> [Aim of the task] Each entry below has to be written out again without any change.

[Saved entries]
══════
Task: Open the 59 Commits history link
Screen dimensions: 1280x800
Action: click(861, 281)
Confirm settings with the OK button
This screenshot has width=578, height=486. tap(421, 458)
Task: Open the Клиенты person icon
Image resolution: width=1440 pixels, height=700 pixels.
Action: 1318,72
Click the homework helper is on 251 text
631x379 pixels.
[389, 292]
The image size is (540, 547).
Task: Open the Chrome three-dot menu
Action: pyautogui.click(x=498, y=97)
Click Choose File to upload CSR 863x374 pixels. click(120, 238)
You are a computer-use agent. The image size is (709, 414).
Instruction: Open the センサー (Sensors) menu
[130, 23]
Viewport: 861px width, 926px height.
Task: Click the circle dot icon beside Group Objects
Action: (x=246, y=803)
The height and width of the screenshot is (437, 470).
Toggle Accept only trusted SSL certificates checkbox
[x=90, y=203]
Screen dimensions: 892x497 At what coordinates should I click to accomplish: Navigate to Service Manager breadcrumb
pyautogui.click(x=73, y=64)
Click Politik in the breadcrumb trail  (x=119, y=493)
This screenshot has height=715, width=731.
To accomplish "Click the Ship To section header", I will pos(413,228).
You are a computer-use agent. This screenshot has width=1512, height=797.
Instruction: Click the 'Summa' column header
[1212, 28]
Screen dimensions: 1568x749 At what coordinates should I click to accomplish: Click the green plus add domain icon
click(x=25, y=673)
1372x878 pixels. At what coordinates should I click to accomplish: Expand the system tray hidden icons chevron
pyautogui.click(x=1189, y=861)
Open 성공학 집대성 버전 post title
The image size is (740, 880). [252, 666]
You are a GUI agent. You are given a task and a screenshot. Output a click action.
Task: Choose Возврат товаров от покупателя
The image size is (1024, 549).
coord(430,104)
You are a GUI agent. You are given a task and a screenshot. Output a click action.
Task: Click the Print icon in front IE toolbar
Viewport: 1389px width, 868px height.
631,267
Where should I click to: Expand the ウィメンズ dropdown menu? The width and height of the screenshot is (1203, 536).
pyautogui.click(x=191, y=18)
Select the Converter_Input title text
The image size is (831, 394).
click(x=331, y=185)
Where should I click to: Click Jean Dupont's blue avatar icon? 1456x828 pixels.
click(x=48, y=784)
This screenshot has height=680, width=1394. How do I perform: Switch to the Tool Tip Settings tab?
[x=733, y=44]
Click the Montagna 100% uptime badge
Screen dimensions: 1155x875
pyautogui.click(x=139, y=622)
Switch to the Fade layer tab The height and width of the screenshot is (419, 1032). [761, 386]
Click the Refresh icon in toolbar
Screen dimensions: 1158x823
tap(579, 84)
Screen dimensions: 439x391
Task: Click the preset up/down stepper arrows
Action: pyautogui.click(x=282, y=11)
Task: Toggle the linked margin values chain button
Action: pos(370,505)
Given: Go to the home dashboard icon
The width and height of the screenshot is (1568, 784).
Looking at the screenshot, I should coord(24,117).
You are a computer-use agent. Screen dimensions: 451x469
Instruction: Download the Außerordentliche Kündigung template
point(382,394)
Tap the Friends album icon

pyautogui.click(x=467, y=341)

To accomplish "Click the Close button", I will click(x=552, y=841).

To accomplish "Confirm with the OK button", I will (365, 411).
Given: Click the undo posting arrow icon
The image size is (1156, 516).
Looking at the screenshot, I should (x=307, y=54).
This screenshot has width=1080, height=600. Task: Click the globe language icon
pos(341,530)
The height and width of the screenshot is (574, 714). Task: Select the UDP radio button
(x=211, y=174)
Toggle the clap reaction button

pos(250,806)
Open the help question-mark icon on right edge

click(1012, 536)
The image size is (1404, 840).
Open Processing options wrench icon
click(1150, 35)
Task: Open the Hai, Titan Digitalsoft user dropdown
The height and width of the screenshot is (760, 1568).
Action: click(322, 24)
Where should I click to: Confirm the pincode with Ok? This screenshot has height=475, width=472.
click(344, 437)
══════
> [Exercise result]
Task: Open the 59 Commits history link
Screen dimensions: 1280x800
Action: click(861, 281)
Confirm settings with the OK button
This screenshot has width=578, height=486. tap(421, 458)
Task: Open the Клиенты person icon
Image resolution: width=1440 pixels, height=700 pixels.
Action: 1318,72
Click the homework helper is on 251 text
631x379 pixels.
[389, 292]
The image size is (540, 547).
Task: Open the Chrome three-dot menu
Action: pyautogui.click(x=498, y=97)
Click Choose File to upload CSR 863x374 pixels. click(120, 238)
You are a computer-use agent. The image size is (709, 414).
Instruction: Open the センサー (Sensors) menu
[130, 23]
Viewport: 861px width, 926px height.
Task: Click the circle dot icon beside Group Objects
Action: (x=246, y=803)
The height and width of the screenshot is (437, 470).
Toggle Accept only trusted SSL certificates checkbox
[x=90, y=203]
Screen dimensions: 892x497 At what coordinates should I click to accomplish: Navigate to Service Manager breadcrumb
pyautogui.click(x=73, y=64)
Click Politik in the breadcrumb trail  (x=119, y=493)
This screenshot has height=715, width=731.
To accomplish "Click the Ship To section header", I will pos(413,228).
You are a computer-use agent. This screenshot has width=1512, height=797.
Instruction: Click the 'Summa' column header
[1212, 28]
Screen dimensions: 1568x749 At what coordinates should I click to accomplish: Click the green plus add domain icon
click(x=25, y=673)
1372x878 pixels. At what coordinates should I click to accomplish: Expand the system tray hidden icons chevron
pyautogui.click(x=1189, y=861)
Open 성공학 집대성 버전 post title
The image size is (740, 880). [252, 666]
You are a GUI agent. You are given a task and a screenshot. Output a click action.
Task: Choose Возврат товаров от покупателя
The image size is (1024, 549).
coord(430,104)
You are a GUI agent. You are given a task and a screenshot. Output a click action.
Task: Click the Print icon in front IE toolbar
Viewport: 1389px width, 868px height.
631,267
Where should I click to: Expand the ウィメンズ dropdown menu? The width and height of the screenshot is (1203, 536).
pyautogui.click(x=191, y=18)
Select the Converter_Input title text
The image size is (831, 394).
click(x=331, y=185)
Where should I click to: Click Jean Dupont's blue avatar icon? 1456x828 pixels.
click(x=48, y=784)
This screenshot has height=680, width=1394. How do I perform: Switch to the Tool Tip Settings tab?
[x=733, y=44]
Click the Montagna 100% uptime badge
Screen dimensions: 1155x875
pyautogui.click(x=139, y=622)
Switch to the Fade layer tab The height and width of the screenshot is (419, 1032). [761, 386]
Click the Refresh icon in toolbar
Screen dimensions: 1158x823
tap(579, 84)
Screen dimensions: 439x391
Task: Click the preset up/down stepper arrows
Action: pyautogui.click(x=282, y=11)
Task: Toggle the linked margin values chain button
Action: pos(370,505)
Given: Go to the home dashboard icon
The width and height of the screenshot is (1568, 784).
Looking at the screenshot, I should coord(24,117).
You are a computer-use agent. Screen dimensions: 451x469
Instruction: Download the Außerordentliche Kündigung template
point(382,394)
Tap the Friends album icon

pyautogui.click(x=467, y=341)

To accomplish "Click the Close button", I will click(x=552, y=841).

To accomplish "Confirm with the OK button", I will (365, 411).
Given: Click the undo posting arrow icon
The image size is (1156, 516).
Looking at the screenshot, I should (x=307, y=54).
This screenshot has width=1080, height=600. Task: Click the globe language icon
pos(341,530)
The height and width of the screenshot is (574, 714). Task: Select the UDP radio button
(x=211, y=174)
Toggle the clap reaction button

pos(250,806)
Open the help question-mark icon on right edge

click(1012, 536)
The image size is (1404, 840).
Open Processing options wrench icon
click(1150, 35)
Task: Open the Hai, Titan Digitalsoft user dropdown
The height and width of the screenshot is (760, 1568).
Action: click(322, 24)
Where should I click to: Confirm the pincode with Ok? This screenshot has height=475, width=472.
click(344, 437)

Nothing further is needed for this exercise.